-The NSA is the only part of government that actually listens to the people.
-The grass is greener on the other side because it's been fertilized with bullshit
-You know Apple is run by men when they call it an iPhone 6+ and it's only 5.5 inches.
-A blonde calls her boyfriend and says, "Please help me. I have a killer jigsaw puzzle, and I can't figure it out." So he asks, "What's it supposed to be when it's finished?" "According to the picture on the box, a tiger," she answers. So he goes over to help. After about 5 seconds, he turns to her and says, "Honey, I have bad news. No matter what we do, we're not going to be able to assemble these pieces into anything resembling a tiger." Her eyes get puffy, and she is about to cry. He continues, "So honey, don't get upset, I'm gonna make you a nice cup of tea. And then...we're gonna put all the Frosted Flakes back in the box."
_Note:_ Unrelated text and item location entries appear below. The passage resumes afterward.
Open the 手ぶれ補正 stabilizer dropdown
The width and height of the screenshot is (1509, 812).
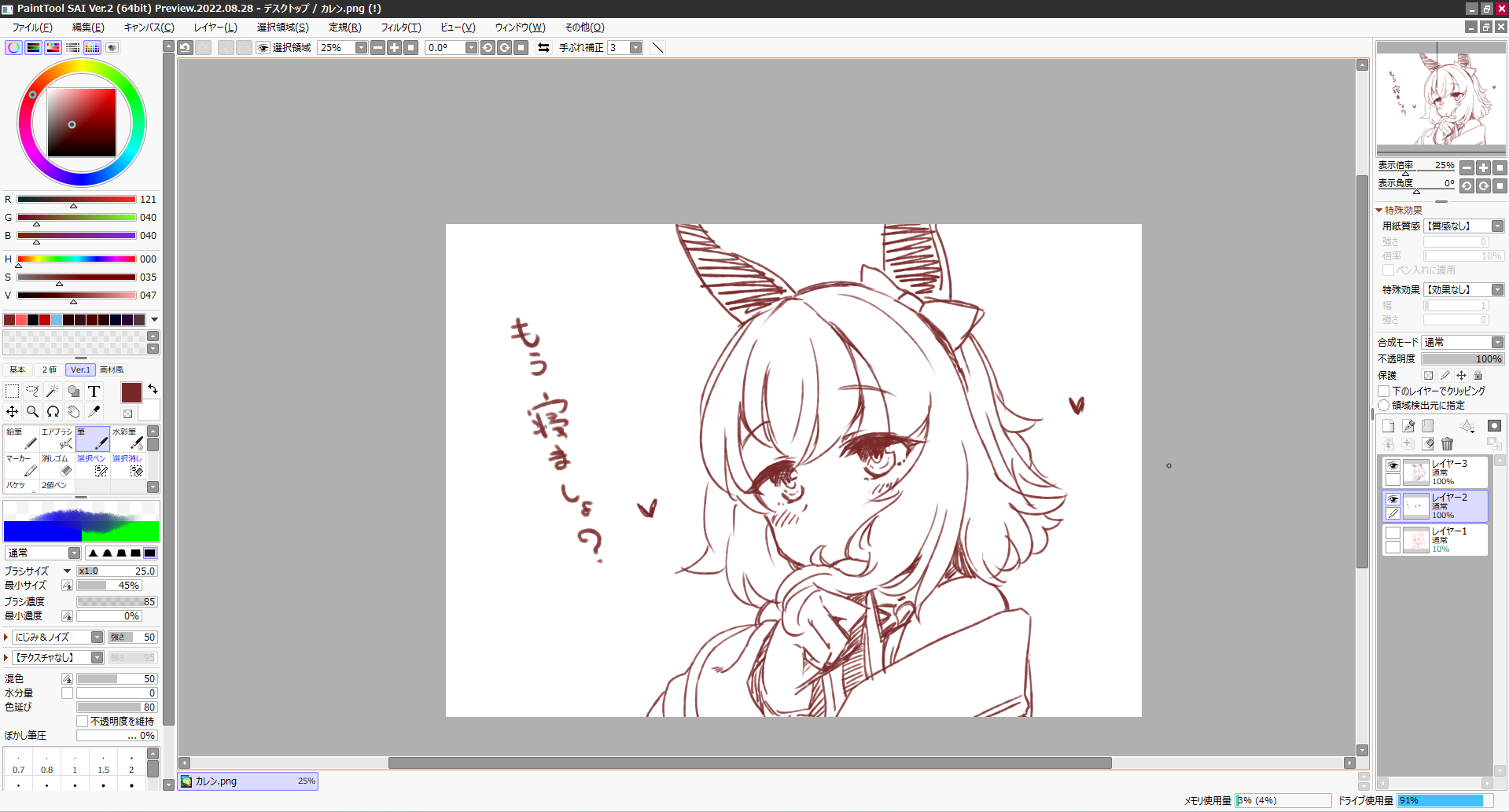[x=635, y=48]
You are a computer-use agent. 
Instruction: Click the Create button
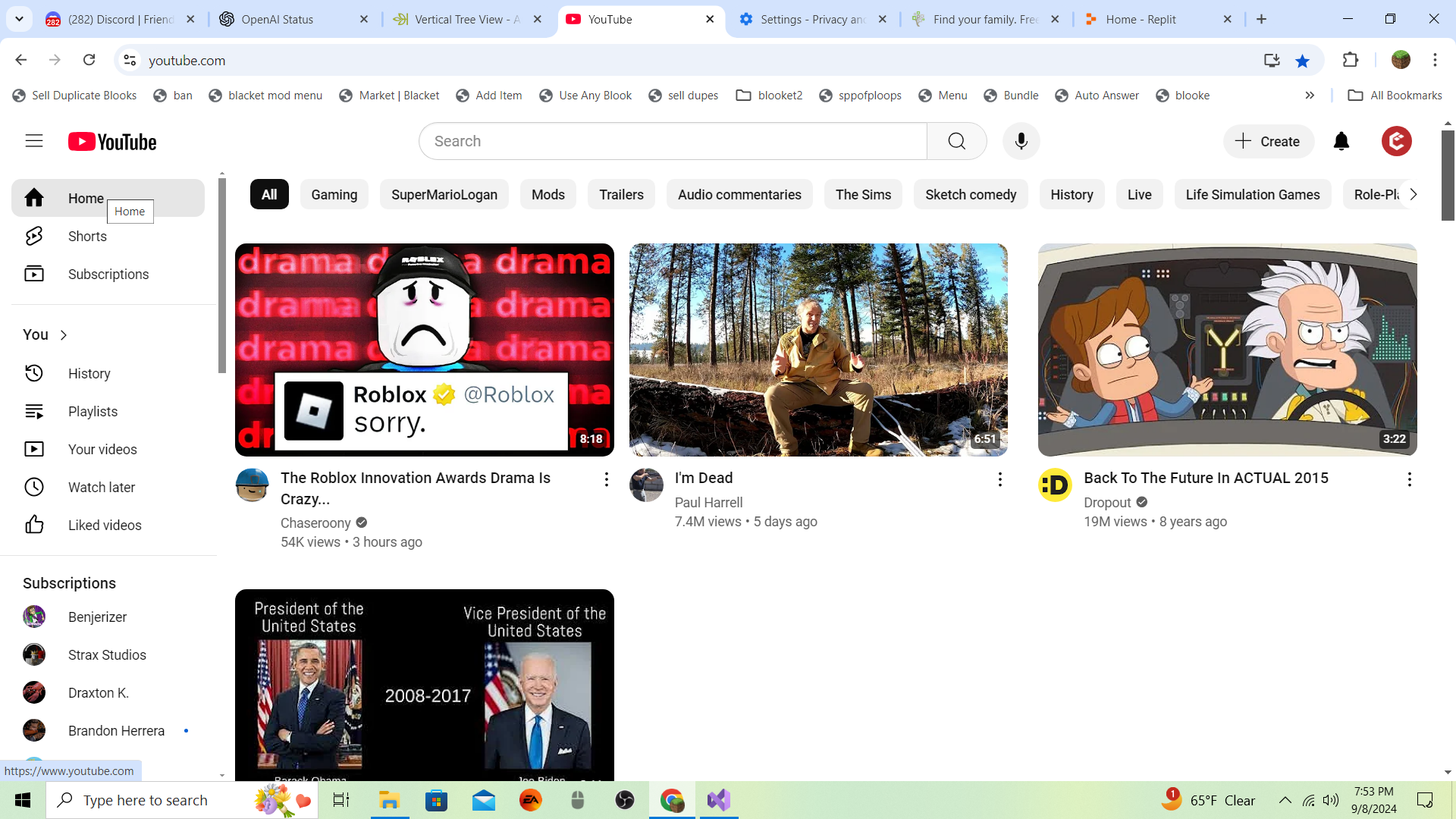(1267, 142)
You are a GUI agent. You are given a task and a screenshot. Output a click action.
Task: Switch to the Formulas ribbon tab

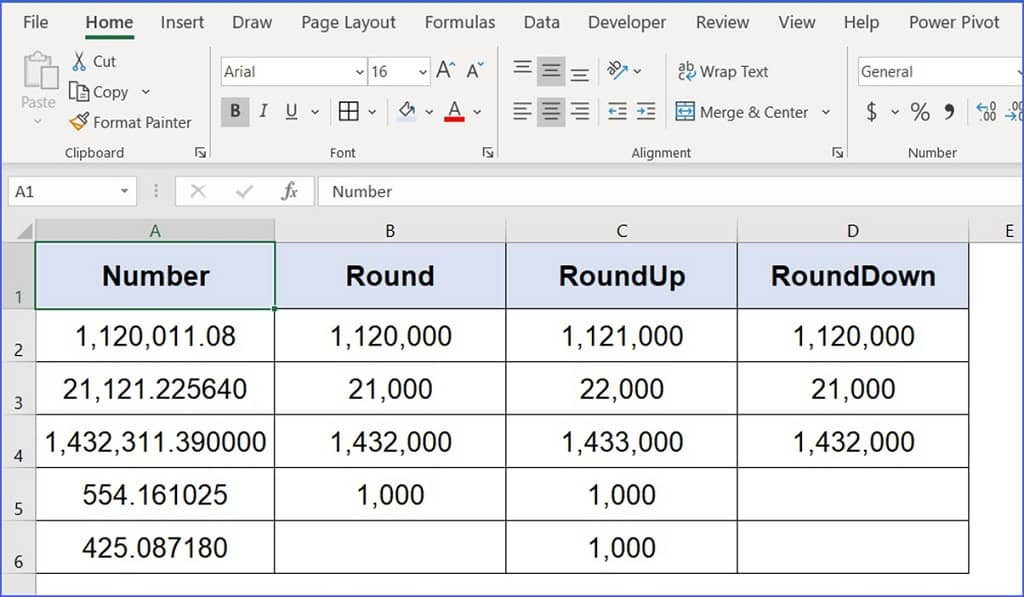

-A blonde goes to the doctor and he asks what's wrong with her. "Oh, help! I've broken every bone in my body!" she says. "How do you know?" the doctor replies. "Well," she goes on, "It hurts whenever I touch anypart of my body." She touches her arm, "Ow!" Touches her leg, "Oh God!" Touches her wrist, and looks like she's about to cry, and then she touches her foot, and even her jaw. She is literally on the verge of tears. "See, doc?" she finally asks. He thinks for a minute, "OK let's get you X-rayed." She smiles, and agrees that would be a good idea. After her X-ray, she has to wait a few minutes for the results. The doctor and the radiologist are talking loudly outside in the hallway, almost to the point of yelling, but she can't hear what they're saying. Then the doctor comes back in. "Well, I've got good news and bad news," he says. She look at him, "OK." "The good news is you haven't broken every bone in your body. The bad news is you're broken your finger."
-I rear ended a car this morning. A bad start to the day. The driver got out of the car, and he was a dwarf! He looked up at me and said, "I am NOT happy." I said, "Well, which one are you then?" And that's how the fight started.